Victor Didebulidze
- Born: 4 November 1971 (age 54) Tbilisi
- Height: 6 ft 4 in (1.93 m)
- Weight: 260 lb (120 kg)

Rugby union career
- Position: Lock

Senior career
- Years: Team / Apps / (Points)
- 1999–2000: Tarbes Pyrénées Rugby
- –: RC Nîmes
- –: Rugby Club Cannes Mandelieu
- –: RC Massy
- Correct as of 11 March 2019

International career
- Years: Team / Apps / (Points)
- 1991–2007: Georgia / 45 / (20)

= Victor Didebulidze =

Georgia international rugby union player

Victor Didebulidze (born 4 November 1971 in Tbilisi) is a former Georgian rugby union player. He played as a lock.

==Career==
Didebulidze first played rugby in Georgia, moving to Tarbes Pyrénées Rugby, in France, for the 1999–2000 season. He later played for Nîmes, Cannes, and Massy.
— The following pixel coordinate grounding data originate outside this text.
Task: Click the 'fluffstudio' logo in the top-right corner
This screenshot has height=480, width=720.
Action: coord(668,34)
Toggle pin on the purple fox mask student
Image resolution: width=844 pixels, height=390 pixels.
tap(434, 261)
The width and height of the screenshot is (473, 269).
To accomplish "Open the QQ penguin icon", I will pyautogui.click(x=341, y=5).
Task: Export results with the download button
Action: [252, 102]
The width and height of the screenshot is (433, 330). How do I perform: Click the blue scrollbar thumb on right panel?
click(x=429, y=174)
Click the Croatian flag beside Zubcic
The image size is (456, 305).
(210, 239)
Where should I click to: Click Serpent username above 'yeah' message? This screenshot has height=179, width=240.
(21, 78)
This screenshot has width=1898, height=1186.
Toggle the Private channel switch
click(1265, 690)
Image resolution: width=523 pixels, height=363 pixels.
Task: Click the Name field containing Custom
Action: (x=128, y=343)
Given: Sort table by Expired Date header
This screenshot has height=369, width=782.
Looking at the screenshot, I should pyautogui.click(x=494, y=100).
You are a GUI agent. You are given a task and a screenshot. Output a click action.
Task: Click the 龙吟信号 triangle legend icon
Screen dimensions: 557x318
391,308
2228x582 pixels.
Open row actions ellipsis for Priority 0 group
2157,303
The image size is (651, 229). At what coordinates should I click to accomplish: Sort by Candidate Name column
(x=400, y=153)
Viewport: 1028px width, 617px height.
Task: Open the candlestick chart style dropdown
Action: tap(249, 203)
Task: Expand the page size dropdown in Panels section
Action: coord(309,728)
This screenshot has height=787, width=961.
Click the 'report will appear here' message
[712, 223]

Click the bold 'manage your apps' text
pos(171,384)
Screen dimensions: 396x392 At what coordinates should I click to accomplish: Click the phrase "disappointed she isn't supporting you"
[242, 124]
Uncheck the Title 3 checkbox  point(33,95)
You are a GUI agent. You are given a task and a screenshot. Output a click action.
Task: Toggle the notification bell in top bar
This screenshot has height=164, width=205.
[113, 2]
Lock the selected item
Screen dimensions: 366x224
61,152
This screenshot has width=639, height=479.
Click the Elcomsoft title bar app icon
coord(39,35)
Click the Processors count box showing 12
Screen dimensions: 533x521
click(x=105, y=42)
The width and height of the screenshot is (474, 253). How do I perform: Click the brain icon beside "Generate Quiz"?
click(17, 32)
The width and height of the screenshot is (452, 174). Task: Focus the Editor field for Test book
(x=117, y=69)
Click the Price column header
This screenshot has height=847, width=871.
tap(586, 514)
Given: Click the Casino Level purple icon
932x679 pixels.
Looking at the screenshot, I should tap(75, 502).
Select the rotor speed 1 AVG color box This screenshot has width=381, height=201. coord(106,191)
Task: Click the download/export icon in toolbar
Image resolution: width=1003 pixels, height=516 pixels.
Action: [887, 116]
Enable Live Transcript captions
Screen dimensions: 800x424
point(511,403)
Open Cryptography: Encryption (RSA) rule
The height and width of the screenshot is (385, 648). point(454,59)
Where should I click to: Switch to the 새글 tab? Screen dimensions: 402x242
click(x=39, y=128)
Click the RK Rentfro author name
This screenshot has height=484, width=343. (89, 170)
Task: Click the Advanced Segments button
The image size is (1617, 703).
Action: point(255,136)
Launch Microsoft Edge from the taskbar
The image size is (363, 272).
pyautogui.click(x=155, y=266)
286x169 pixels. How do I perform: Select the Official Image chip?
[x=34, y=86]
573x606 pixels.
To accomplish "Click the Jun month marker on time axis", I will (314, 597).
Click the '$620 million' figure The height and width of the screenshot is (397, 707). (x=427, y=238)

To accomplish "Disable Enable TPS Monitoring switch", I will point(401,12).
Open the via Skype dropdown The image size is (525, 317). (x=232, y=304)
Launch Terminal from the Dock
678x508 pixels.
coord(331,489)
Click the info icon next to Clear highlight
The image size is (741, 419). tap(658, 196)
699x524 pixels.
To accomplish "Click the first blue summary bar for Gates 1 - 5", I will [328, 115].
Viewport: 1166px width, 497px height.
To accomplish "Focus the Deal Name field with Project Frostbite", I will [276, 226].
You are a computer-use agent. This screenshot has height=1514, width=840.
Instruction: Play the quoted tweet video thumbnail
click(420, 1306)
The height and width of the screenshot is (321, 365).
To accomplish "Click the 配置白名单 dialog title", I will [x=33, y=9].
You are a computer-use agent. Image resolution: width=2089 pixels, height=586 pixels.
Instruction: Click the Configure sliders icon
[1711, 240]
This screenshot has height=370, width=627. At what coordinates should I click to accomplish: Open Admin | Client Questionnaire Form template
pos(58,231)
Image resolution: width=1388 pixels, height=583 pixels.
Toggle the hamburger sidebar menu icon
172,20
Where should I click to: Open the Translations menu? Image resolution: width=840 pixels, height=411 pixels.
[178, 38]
He had 45 caps for Georgia, from 1991 to 2007, scoring 4 tries, 20 points in aggregate. He played at the 2003 Rugby World Cup, appearing in three games, and at the 2007 Rugby World Cup, also appearing in three games, never scoring. He left the National Team after the competition, where he was one of the oldest players, aged 35.